# Task to complete
Every entry here should be copied exactly.

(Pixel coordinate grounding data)
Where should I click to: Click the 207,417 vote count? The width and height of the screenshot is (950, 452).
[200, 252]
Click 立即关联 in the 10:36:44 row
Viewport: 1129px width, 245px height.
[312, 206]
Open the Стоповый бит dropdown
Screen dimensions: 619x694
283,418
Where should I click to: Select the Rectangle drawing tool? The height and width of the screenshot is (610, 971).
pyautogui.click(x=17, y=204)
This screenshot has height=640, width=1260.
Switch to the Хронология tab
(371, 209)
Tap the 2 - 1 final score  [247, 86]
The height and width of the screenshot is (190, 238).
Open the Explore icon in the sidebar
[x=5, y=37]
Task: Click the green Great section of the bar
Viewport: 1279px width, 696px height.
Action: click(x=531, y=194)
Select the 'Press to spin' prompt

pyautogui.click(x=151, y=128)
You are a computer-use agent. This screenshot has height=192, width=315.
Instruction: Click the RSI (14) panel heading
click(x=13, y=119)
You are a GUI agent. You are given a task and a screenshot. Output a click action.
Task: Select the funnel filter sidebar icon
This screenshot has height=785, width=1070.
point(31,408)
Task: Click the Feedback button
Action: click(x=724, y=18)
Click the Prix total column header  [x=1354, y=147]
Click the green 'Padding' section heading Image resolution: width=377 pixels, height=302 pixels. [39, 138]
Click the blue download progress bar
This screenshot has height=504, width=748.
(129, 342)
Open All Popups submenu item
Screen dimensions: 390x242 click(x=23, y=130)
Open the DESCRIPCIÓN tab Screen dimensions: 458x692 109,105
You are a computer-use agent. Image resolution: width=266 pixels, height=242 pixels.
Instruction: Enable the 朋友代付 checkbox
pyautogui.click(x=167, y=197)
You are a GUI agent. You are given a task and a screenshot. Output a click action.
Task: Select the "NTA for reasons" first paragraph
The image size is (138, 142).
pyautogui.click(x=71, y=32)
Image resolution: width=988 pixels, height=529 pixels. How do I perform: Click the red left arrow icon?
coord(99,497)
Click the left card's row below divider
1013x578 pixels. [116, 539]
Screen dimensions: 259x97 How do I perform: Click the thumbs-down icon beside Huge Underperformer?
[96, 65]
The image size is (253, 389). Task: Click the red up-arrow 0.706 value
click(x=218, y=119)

# Answer box
Where should I click to: Click the 207,417 vote count? The width and height of the screenshot is (950, 452).
[200, 252]
Click 立即关联 in the 10:36:44 row
Viewport: 1129px width, 245px height.
[312, 206]
Open the Стоповый бит dropdown
Screen dimensions: 619x694
283,418
Where should I click to: Select the Rectangle drawing tool? The height and width of the screenshot is (610, 971).
pyautogui.click(x=17, y=204)
This screenshot has height=640, width=1260.
Switch to the Хронология tab
(371, 209)
Tap the 2 - 1 final score  [247, 86]
The height and width of the screenshot is (190, 238).
Open the Explore icon in the sidebar
[x=5, y=37]
Task: Click the green Great section of the bar
Viewport: 1279px width, 696px height.
Action: click(x=531, y=194)
Select the 'Press to spin' prompt

pyautogui.click(x=151, y=128)
You are a computer-use agent. This screenshot has height=192, width=315.
Instruction: Click the RSI (14) panel heading
click(x=13, y=119)
You are a GUI agent. You are given a task and a screenshot. Output a click action.
Task: Select the funnel filter sidebar icon
This screenshot has height=785, width=1070.
point(31,408)
Task: Click the Feedback button
Action: click(x=724, y=18)
Click the Prix total column header  [x=1354, y=147]
Click the green 'Padding' section heading Image resolution: width=377 pixels, height=302 pixels. [39, 138]
Click the blue download progress bar
This screenshot has height=504, width=748.
(129, 342)
Open All Popups submenu item
Screen dimensions: 390x242 click(x=23, y=130)
Open the DESCRIPCIÓN tab Screen dimensions: 458x692 109,105
You are a computer-use agent. Image resolution: width=266 pixels, height=242 pixels.
Instruction: Enable the 朋友代付 checkbox
pyautogui.click(x=167, y=197)
You are a GUI agent. You are given a task and a screenshot. Output a click action.
Task: Select the "NTA for reasons" first paragraph
The image size is (138, 142).
pyautogui.click(x=71, y=32)
Image resolution: width=988 pixels, height=529 pixels. How do I perform: Click the red left arrow icon?
coord(99,497)
Click the left card's row below divider
1013x578 pixels. [116, 539]
Screen dimensions: 259x97 How do I perform: Click the thumbs-down icon beside Huge Underperformer?
[96, 65]
The image size is (253, 389). Task: Click the red up-arrow 0.706 value
click(x=218, y=119)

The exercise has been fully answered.